§ Records shown

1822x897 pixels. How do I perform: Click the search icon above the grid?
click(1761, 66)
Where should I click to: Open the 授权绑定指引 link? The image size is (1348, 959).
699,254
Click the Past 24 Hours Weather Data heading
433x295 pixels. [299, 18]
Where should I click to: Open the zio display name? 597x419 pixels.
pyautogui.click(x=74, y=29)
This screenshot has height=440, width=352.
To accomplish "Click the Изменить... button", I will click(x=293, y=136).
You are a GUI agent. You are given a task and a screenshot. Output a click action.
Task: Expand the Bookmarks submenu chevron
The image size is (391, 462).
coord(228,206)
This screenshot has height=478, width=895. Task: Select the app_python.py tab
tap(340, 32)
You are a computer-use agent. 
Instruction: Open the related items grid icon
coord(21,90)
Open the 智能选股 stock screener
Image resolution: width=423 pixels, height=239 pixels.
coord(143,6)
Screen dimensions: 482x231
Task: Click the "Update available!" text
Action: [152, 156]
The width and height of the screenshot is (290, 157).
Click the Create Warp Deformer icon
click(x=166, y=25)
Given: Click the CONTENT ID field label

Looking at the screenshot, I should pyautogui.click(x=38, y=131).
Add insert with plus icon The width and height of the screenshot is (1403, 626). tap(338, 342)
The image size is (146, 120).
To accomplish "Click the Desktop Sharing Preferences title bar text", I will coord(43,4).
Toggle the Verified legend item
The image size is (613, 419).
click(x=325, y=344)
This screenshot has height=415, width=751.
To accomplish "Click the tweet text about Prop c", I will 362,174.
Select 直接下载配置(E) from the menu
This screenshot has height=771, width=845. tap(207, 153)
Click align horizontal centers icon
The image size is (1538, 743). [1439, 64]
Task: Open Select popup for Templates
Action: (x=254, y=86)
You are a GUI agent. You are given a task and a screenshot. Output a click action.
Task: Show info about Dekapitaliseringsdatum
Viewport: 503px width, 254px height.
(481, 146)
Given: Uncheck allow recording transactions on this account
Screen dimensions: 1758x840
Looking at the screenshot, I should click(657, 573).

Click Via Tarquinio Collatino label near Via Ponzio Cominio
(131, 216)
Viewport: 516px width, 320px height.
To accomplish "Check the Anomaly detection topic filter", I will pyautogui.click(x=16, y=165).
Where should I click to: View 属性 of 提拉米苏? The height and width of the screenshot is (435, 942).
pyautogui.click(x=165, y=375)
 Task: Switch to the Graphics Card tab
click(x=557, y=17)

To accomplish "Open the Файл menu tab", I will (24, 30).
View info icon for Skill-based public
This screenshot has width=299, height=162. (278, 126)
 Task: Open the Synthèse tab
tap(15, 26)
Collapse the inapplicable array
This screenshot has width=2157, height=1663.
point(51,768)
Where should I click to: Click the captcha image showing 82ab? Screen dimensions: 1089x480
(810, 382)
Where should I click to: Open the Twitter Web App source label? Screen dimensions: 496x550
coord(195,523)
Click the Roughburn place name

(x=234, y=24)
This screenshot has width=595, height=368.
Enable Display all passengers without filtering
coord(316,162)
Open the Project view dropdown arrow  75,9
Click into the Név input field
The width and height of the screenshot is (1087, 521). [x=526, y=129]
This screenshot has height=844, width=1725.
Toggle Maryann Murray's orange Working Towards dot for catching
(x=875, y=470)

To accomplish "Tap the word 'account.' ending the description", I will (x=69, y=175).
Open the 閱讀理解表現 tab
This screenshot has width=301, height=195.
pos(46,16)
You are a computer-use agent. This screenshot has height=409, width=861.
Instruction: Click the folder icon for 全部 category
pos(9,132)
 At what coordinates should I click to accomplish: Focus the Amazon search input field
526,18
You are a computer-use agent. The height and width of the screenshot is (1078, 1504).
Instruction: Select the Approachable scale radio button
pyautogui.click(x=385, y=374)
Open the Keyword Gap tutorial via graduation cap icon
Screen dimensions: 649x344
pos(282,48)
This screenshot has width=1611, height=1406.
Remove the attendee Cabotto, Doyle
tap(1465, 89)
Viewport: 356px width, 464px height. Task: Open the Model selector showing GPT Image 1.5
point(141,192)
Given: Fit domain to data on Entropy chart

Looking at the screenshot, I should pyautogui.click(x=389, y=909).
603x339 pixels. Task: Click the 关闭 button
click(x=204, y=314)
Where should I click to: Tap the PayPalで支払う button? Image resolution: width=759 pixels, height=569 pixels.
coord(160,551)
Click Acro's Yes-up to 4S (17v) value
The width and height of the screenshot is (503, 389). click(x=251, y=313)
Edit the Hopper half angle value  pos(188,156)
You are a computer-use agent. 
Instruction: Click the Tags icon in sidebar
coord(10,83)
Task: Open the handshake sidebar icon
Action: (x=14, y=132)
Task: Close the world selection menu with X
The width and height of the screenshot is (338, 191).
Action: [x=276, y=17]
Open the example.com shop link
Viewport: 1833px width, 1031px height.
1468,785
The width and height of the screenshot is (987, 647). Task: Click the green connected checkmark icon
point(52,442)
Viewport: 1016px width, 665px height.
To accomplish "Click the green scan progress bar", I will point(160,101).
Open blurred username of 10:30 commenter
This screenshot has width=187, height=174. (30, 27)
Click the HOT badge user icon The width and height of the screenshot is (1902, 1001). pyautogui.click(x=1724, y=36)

§ Exercise goal
Convert the data above into a JSON list of strings, with one string for each line and no entries for blank lines.

§ Task result
[
  "1822x897 pixels. How do I perform: Click the search icon above the grid?",
  "click(1761, 66)",
  "Where should I click to: Open the 授权绑定指引 link? The image size is (1348, 959).",
  "699,254",
  "Click the Past 24 Hours Weather Data heading",
  "433x295 pixels. [299, 18]",
  "Where should I click to: Open the zio display name? 597x419 pixels.",
  "pyautogui.click(x=74, y=29)",
  "This screenshot has height=440, width=352.",
  "To accomplish \"Click the Изменить... button\", I will click(x=293, y=136).",
  "You are a GUI agent. You are given a task and a screenshot. Output a click action.",
  "Task: Expand the Bookmarks submenu chevron",
  "The image size is (391, 462).",
  "coord(228,206)",
  "This screenshot has height=478, width=895. Task: Select the app_python.py tab",
  "tap(340, 32)",
  "You are a computer-use agent. ",
  "Instruction: Open the related items grid icon",
  "coord(21,90)",
  "Open the 智能选股 stock screener",
  "Image resolution: width=423 pixels, height=239 pixels.",
  "coord(143,6)",
  "Screen dimensions: 482x231",
  "Task: Click the \"Update available!\" text",
  "Action: [152, 156]",
  "The width and height of the screenshot is (290, 157).",
  "Click the Create Warp Deformer icon",
  "click(x=166, y=25)",
  "Given: Click the CONTENT ID field label",
  "Looking at the screenshot, I should pyautogui.click(x=38, y=131).",
  "Add insert with plus icon The width and height of the screenshot is (1403, 626). tap(338, 342)",
  "The image size is (146, 120).",
  "To accomplish \"Click the Desktop Sharing Preferences title bar text\", I will coord(43,4).",
  "Toggle the Verified legend item",
  "The image size is (613, 419).",
  "click(x=325, y=344)",
  "This screenshot has height=415, width=751.",
  "To accomplish \"Click the tweet text about Prop c\", I will 362,174.",
  "Select 直接下载配置(E) from the menu",
  "This screenshot has height=771, width=845. tap(207, 153)",
  "Click align horizontal centers icon",
  "The image size is (1538, 743). [1439, 64]",
  "Task: Open Select popup for Templates",
  "Action: (x=254, y=86)",
  "You are a GUI agent. You are given a task and a screenshot. Output a click action.",
  "Task: Show info about Dekapitaliseringsdatum",
  "Viewport: 503px width, 254px height.",
  "(481, 146)",
  "Given: Uncheck allow recording transactions on this account",
  "Screen dimensions: 1758x840",
  "Looking at the screenshot, I should click(657, 573).",
  "Click Via Tarquinio Collatino label near Via Ponzio Cominio",
  "(131, 216)",
  "Viewport: 516px width, 320px height.",
  "To accomplish \"Check the Anomaly detection topic filter\", I will pyautogui.click(x=16, y=165).",
  "Where should I click to: View 属性 of 提拉米苏? The height and width of the screenshot is (435, 942).",
  "pyautogui.click(x=165, y=375)",
  " Task: Switch to the Graphics Card tab",
  "click(x=557, y=17)",
  "To accomplish \"Open the Файл menu tab\", I will (24, 30).",
  "View info icon for Skill-based public",
  "This screenshot has width=299, height=162. (278, 126)",
  " Task: Open the Synthèse tab",
  "tap(15, 26)",
  "Collapse the inapplicable array",
  "This screenshot has width=2157, height=1663.",
  "point(51,768)",
  "Where should I click to: Click the captcha image showing 82ab? Screen dimensions: 1089x480",
  "(810, 382)",
  "Where should I click to: Open the Twitter Web App source label? Screen dimensions: 496x550",
  "coord(195,523)",
  "Click the Roughburn place name",
  "(x=234, y=24)",
  "This screenshot has width=595, height=368.",
  "Enable Display all passengers without filtering",
  "coord(316,162)",
  "Open the Project view dropdown arrow  75,9",
  "Click into the Név input field",
  "The width and height of the screenshot is (1087, 521). [x=526, y=129]",
  "This screenshot has height=844, width=1725.",
  "Toggle Maryann Murray's orange Working Towards dot for catching",
  "(x=875, y=470)",
  "To accomplish \"Tap the word 'account.' ending the description\", I will (x=69, y=175).",
  "Open the 閱讀理解表現 tab",
  "This screenshot has width=301, height=195.",
  "pos(46,16)",
  "You are a computer-use agent. This screenshot has height=409, width=861.",
  "Instruction: Click the folder icon for 全部 category",
  "pos(9,132)",
  " At what coordinates should I click to accomplish: Focus the Amazon search input field",
  "526,18",
  "You are a computer-use agent. The height and width of the screenshot is (1078, 1504).",
  "Instruction: Select the Approachable scale radio button",
  "pyautogui.click(x=385, y=374)",
  "Open the Keyword Gap tutorial via graduation cap icon",
  "Screen dimensions: 649x344",
  "pos(282,48)",
  "This screenshot has width=1611, height=1406.",
  "Remove the attendee Cabotto, Doyle",
  "tap(1465, 89)",
  "Viewport: 356px width, 464px height. Task: Open the Model selector showing GPT Image 1.5",
  "point(141,192)",
  "Given: Fit domain to data on Entropy chart",
  "Looking at the screenshot, I should pyautogui.click(x=389, y=909).",
  "603x339 pixels. Task: Click the 关闭 button",
  "click(x=204, y=314)",
  "Where should I click to: Tap the PayPalで支払う button? Image resolution: width=759 pixels, height=569 pixels.",
  "coord(160,551)",
  "Click Acro's Yes-up to 4S (17v) value",
  "The width and height of the screenshot is (503, 389). click(x=251, y=313)",
  "Edit the Hopper half angle value  pos(188,156)",
  "You are a computer-use agent. ",
  "Instruction: Click the Tags icon in sidebar",
  "coord(10,83)",
  "Task: Open the handshake sidebar icon",
  "Action: (x=14, y=132)",
  "Task: Close the world selection menu with X",
  "The width and height of the screenshot is (338, 191).",
  "Action: [x=276, y=17]",
  "Open the example.com shop link",
  "Viewport: 1833px width, 1031px height.",
  "1468,785",
  "The width and height of the screenshot is (987, 647). Task: Click the green connected checkmark icon",
  "point(52,442)",
  "Viewport: 1016px width, 665px height.",
  "To accomplish \"Click the green scan progress bar\", I will point(160,101).",
  "Open blurred username of 10:30 commenter",
  "This screenshot has width=187, height=174. (30, 27)",
  "Click the HOT badge user icon The width and height of the screenshot is (1902, 1001). pyautogui.click(x=1724, y=36)"
]